Comme un gosse perdu dans un supermarché, Georges se lamentait dans le noir absolu du vide interdimensionnel. Cela faisait déjà un bout de temps qu'il se trouvait ainsi, suspendu dans un vide qui n'en était pas un, une singularité de l'espace-temps qu'il n'aurait jamais pu imaginer. Il ne pleurait pas vraiment, mais était plutôt au bord de la crise nerveuse, tant l'ennui de ces dernières heures était profond. Il était peut-être le premier à passer d'une dimension à une autre (en espérant qu'il y en ait d'autres), mais il sentait en son fort intérieur qu'il n'en tirerait aucun avantage s'il devait y rester. La reconnaissance posthume ne l'intéressait pas vraiment, lui qui était plutôt du genre terre à terre, très rural dans sa manière d'envisager les principales questions métaphysiques.

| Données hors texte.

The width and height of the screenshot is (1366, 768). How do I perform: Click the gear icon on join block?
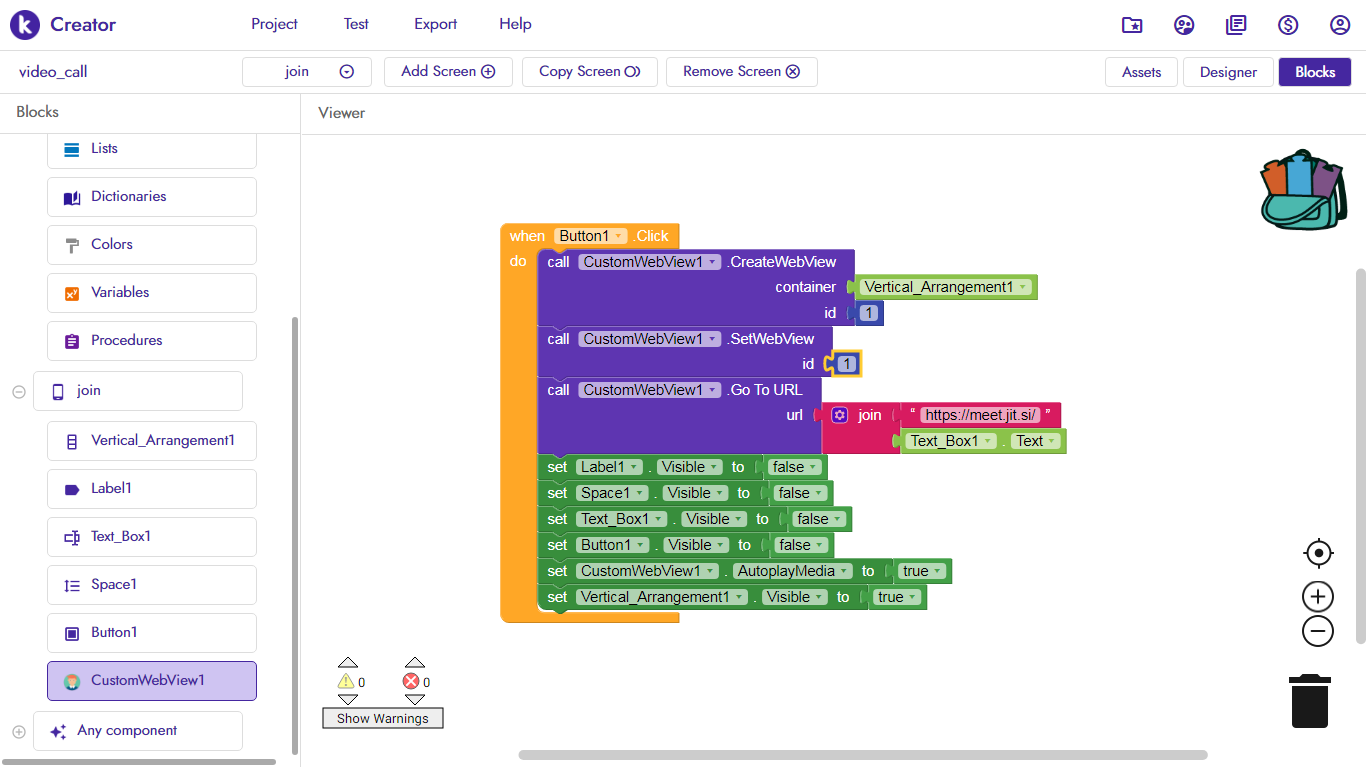(x=840, y=415)
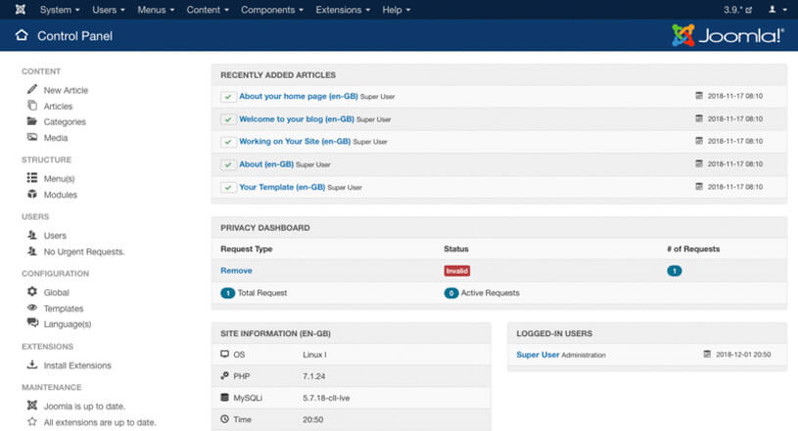Viewport: 798px width, 431px height.
Task: Unpublish Your Template article via checkmark
Action: (228, 187)
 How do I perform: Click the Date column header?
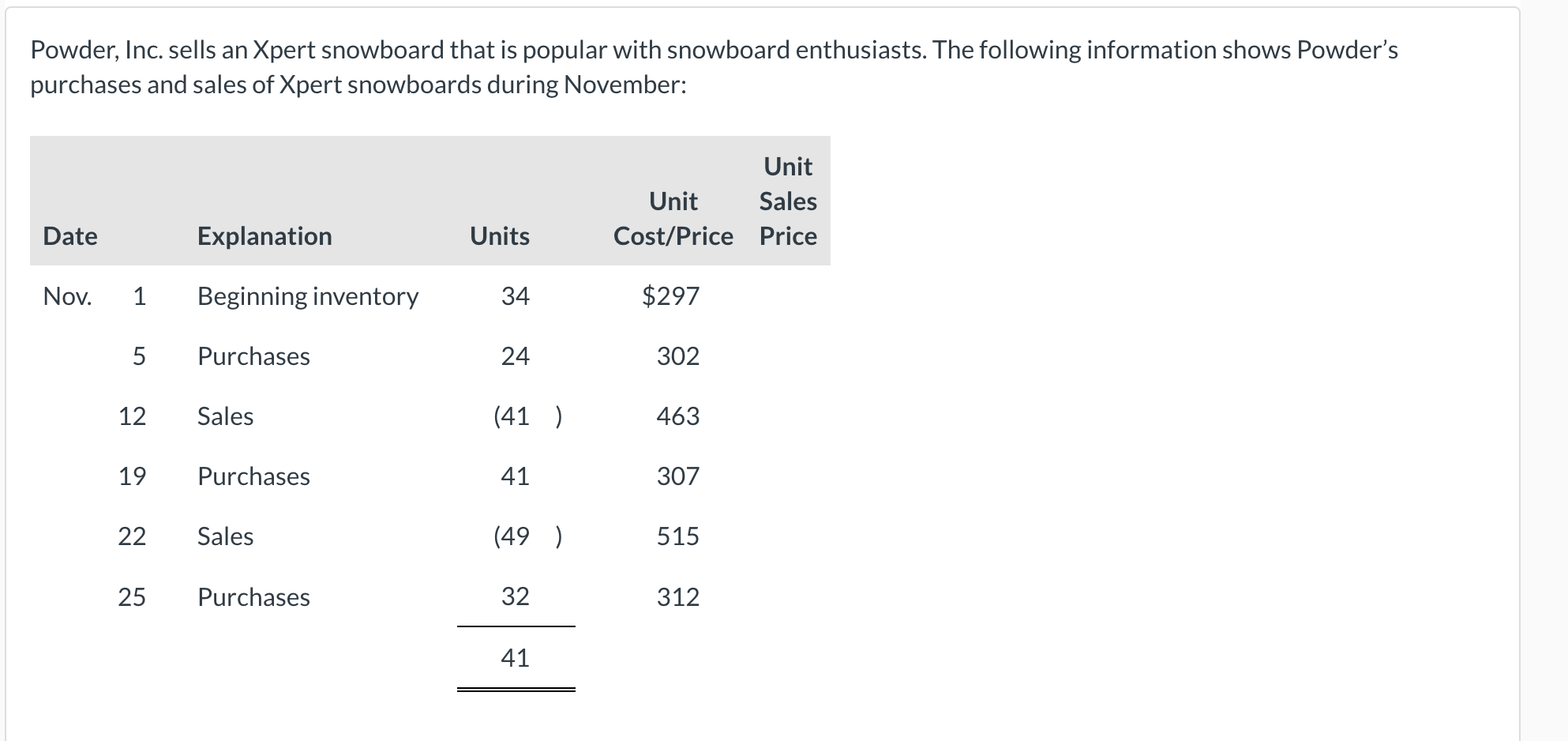pyautogui.click(x=70, y=236)
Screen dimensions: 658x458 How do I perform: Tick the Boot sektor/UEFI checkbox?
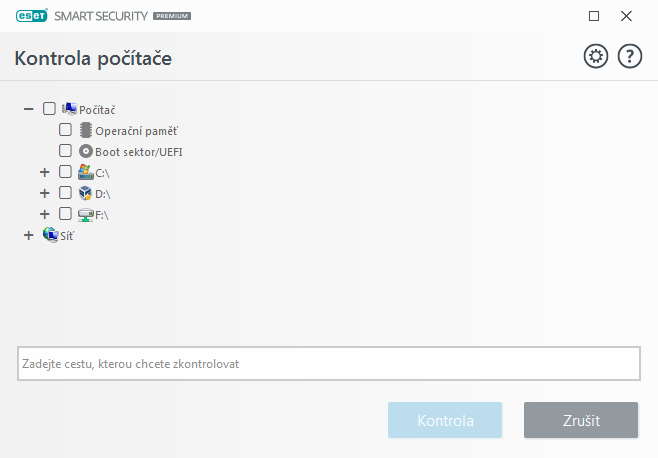pos(65,151)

Il évoqua les derniers instants de sa vie paisible en envisageant le pire comme ultime fin. Les bords de Marne, parmi des voisins charmants, des commerçants serviables; les paysages verts à n'en plus vouloir les regarder; les couchers de soleil sur les champs de blé plus que moyens, mais appréciables; les sons non orchestrés et les odeurs naturelles. Oui tout cela lui manquait déjà.

 

2

Il s'était levé avec l'aube comme tous les matins et avait déjeuné de bel apétit. Il était sorti faire le tour de sa ferme afin de nourrir les animaux qui avaient besoin d'être nourris; il passa un coup de jet sur le vieux tracteur Fergusson qui allait lui servir à trainer un tas de vieux bois pourri qui obstruait le chemin depuis déjà une huitaine.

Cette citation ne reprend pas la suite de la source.